When the line containing "Click the @ErnestRyu" appears in the data below, begin copying there and stop only after the line containing "Given: Select the paintbrush tool".
--
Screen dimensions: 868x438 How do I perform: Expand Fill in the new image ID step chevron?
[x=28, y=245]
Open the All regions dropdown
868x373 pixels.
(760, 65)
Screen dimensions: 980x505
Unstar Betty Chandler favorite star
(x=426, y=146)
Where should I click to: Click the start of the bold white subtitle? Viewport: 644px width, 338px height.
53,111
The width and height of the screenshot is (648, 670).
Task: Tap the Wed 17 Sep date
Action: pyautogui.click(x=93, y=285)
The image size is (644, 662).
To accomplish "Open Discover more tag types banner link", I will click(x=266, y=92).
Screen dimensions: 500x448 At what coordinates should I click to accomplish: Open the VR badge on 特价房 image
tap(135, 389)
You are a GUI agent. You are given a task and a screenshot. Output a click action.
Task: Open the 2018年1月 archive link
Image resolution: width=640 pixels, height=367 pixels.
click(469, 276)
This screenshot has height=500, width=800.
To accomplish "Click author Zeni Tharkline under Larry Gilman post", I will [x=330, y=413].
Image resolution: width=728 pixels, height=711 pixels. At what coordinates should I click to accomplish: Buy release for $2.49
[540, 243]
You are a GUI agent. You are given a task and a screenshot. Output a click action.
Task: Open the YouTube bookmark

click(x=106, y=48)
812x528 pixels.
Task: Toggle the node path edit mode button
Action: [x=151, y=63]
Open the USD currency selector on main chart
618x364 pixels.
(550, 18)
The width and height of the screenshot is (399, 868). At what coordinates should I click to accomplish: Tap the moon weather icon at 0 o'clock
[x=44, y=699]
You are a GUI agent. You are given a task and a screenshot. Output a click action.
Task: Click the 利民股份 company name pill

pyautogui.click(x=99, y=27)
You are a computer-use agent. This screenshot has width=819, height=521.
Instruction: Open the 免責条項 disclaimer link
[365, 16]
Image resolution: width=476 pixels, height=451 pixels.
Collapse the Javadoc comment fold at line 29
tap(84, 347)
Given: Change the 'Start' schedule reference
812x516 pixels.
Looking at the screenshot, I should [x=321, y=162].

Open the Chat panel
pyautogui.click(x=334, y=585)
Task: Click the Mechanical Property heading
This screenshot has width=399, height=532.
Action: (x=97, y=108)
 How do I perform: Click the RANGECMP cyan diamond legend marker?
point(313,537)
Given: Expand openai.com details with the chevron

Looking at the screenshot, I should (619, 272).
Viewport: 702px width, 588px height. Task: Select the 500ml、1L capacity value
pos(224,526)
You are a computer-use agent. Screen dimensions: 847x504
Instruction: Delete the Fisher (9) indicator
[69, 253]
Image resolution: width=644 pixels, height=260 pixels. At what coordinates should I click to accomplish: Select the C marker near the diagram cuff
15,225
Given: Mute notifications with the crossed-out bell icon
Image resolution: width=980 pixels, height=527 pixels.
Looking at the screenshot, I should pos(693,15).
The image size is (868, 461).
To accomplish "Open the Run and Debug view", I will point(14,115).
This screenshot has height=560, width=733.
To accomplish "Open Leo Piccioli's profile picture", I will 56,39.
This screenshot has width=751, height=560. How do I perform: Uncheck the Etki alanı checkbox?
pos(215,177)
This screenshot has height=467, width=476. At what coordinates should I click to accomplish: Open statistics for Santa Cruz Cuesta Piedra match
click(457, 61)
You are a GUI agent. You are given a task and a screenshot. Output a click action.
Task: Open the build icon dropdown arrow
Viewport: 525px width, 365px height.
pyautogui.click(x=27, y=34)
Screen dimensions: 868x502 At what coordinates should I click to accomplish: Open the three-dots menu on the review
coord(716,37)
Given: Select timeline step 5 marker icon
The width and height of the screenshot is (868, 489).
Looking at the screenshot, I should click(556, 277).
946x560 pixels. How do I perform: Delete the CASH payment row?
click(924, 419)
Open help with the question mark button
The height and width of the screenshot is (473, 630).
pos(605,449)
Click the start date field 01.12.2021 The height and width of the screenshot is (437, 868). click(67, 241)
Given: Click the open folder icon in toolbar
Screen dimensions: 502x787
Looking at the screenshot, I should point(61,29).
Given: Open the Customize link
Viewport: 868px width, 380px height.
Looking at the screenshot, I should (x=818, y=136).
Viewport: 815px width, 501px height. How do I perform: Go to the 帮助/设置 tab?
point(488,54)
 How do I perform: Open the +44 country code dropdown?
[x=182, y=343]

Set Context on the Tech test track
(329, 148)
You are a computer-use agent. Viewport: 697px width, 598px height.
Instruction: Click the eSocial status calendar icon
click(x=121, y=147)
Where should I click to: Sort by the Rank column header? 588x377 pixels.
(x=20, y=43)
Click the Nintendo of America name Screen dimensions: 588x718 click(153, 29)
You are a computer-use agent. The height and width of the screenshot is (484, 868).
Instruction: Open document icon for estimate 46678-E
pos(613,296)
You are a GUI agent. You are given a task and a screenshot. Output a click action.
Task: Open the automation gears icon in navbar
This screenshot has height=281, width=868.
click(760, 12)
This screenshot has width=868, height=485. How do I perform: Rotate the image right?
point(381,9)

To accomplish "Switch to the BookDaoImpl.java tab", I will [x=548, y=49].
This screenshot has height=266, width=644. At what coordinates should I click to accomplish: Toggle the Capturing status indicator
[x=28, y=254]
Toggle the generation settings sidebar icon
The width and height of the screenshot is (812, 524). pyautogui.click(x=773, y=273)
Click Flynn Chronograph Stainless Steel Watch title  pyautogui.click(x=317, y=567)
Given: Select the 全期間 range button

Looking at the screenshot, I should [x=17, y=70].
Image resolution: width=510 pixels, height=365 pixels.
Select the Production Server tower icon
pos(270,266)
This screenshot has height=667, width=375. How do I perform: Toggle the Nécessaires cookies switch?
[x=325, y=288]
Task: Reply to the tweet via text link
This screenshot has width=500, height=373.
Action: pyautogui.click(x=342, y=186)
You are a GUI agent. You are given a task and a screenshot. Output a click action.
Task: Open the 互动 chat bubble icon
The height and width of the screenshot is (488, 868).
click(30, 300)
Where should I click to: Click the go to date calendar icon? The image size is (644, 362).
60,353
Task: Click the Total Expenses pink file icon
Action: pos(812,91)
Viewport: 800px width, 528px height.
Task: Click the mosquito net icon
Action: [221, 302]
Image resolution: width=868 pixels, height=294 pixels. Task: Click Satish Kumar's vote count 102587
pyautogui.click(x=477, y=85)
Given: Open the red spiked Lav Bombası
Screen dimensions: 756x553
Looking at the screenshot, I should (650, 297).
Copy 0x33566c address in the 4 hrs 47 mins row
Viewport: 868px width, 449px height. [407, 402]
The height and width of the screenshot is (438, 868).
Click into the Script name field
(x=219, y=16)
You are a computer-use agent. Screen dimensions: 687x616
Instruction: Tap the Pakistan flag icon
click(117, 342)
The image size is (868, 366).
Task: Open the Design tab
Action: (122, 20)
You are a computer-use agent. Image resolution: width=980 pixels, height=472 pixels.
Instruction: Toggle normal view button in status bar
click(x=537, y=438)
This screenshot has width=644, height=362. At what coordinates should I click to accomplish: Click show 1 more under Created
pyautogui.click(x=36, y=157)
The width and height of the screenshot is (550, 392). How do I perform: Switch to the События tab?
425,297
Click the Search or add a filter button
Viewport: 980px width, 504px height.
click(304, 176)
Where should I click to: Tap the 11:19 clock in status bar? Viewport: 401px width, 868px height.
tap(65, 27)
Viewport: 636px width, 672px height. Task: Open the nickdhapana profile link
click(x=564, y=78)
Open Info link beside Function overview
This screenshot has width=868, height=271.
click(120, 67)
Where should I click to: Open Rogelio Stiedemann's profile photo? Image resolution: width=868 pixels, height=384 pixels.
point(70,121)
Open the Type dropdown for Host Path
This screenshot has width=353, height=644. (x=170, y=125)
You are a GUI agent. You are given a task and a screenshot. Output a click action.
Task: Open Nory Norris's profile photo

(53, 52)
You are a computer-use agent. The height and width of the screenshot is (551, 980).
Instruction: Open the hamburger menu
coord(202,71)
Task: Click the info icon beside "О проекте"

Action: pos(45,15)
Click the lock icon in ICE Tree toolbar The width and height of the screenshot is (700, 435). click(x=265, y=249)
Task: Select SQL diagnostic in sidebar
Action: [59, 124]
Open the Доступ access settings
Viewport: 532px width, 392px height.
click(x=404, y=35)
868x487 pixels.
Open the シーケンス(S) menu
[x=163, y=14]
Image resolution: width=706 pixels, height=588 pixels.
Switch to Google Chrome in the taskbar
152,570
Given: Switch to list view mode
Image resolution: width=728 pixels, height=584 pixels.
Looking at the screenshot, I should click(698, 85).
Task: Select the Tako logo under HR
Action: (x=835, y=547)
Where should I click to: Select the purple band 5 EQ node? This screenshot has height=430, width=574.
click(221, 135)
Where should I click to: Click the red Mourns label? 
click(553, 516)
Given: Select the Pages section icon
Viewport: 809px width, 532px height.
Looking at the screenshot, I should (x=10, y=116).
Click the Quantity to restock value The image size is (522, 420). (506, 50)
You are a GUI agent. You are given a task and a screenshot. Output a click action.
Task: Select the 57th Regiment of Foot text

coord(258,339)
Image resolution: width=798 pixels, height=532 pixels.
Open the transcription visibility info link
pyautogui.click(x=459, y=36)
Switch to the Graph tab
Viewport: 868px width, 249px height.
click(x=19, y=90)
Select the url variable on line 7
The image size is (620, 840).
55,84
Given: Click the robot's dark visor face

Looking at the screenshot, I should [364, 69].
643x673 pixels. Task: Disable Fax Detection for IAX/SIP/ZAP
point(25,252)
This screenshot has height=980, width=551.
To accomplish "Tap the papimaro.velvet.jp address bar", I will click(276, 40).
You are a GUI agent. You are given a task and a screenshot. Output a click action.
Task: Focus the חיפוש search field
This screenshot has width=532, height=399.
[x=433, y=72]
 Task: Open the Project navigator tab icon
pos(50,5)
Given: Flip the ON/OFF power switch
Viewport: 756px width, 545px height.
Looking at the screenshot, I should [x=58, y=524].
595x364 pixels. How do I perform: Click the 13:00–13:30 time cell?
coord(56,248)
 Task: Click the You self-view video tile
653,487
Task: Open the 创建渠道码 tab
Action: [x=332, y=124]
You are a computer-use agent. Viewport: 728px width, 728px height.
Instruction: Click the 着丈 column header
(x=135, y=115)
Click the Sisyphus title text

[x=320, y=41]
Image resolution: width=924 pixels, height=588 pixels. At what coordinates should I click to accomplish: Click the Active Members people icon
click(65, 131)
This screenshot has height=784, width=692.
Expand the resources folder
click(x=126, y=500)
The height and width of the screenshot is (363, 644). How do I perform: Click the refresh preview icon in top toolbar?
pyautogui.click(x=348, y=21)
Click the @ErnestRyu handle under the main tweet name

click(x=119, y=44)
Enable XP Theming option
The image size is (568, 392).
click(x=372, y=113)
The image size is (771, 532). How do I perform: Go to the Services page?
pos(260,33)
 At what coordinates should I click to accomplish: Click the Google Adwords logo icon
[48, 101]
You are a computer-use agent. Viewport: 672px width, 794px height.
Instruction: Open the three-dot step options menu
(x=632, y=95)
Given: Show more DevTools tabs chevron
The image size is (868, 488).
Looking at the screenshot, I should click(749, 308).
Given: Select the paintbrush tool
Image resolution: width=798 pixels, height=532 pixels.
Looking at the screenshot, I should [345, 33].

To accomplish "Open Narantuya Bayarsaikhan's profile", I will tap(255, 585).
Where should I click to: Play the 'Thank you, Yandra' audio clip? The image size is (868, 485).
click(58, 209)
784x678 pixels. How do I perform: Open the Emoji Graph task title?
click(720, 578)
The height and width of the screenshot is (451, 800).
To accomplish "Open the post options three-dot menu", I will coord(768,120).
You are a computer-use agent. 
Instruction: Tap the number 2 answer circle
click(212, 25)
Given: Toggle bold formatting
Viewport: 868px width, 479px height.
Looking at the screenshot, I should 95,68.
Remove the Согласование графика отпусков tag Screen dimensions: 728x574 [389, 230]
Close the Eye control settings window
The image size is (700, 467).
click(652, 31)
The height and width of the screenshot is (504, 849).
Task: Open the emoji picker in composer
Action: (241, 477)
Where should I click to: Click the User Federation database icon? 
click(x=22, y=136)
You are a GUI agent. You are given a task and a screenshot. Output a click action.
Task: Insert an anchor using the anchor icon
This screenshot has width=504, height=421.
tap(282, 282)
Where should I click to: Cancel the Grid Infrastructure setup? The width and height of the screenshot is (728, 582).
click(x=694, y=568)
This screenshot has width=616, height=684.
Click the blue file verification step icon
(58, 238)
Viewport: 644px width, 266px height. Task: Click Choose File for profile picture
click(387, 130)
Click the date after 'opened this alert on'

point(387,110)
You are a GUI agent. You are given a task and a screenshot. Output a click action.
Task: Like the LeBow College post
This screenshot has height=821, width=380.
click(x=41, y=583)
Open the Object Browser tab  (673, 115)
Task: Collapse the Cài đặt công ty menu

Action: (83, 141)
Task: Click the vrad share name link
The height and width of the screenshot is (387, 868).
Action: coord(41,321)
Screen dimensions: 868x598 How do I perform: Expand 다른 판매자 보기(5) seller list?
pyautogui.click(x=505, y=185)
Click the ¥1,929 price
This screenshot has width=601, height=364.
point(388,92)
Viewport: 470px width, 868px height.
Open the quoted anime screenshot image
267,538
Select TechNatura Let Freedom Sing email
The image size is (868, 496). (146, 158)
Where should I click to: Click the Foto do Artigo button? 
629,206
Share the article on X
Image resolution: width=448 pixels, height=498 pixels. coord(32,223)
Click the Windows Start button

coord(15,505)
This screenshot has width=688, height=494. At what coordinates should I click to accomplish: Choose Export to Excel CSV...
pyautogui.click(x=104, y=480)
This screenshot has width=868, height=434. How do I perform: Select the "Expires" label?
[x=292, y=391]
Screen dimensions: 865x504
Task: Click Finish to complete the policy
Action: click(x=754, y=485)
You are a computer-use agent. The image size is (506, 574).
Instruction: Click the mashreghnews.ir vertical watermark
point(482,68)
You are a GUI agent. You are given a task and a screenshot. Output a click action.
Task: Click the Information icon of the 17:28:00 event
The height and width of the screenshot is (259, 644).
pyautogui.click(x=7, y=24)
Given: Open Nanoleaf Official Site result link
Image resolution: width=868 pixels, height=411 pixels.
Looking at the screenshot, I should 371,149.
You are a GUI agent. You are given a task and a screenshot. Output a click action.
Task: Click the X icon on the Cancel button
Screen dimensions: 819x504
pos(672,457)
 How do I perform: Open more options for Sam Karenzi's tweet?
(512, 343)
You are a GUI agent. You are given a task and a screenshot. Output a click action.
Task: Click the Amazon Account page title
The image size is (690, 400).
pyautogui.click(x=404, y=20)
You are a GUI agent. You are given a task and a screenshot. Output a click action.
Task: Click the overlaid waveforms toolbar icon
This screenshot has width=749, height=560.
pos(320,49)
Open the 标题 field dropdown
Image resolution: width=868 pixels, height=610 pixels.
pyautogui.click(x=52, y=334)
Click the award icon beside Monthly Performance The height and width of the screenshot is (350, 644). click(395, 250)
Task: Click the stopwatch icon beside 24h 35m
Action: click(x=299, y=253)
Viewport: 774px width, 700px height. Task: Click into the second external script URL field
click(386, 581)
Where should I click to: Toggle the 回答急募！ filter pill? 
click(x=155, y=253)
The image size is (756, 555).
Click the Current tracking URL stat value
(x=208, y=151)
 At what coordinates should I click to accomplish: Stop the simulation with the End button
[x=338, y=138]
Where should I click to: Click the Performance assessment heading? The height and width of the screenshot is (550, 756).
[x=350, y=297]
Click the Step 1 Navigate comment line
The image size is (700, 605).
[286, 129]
--
**FINISHED EXERCISE**
Click the @ErnestRyu handle under the main tweet name

click(x=119, y=44)
Enable XP Theming option
The image size is (568, 392).
click(x=372, y=113)
The image size is (771, 532). How do I perform: Go to the Services page?
pos(260,33)
 At what coordinates should I click to accomplish: Click the Google Adwords logo icon
[48, 101]
You are a computer-use agent. Viewport: 672px width, 794px height.
Instruction: Open the three-dot step options menu
(x=632, y=95)
Given: Show more DevTools tabs chevron
The image size is (868, 488).
Looking at the screenshot, I should click(749, 308).
Given: Select the paintbrush tool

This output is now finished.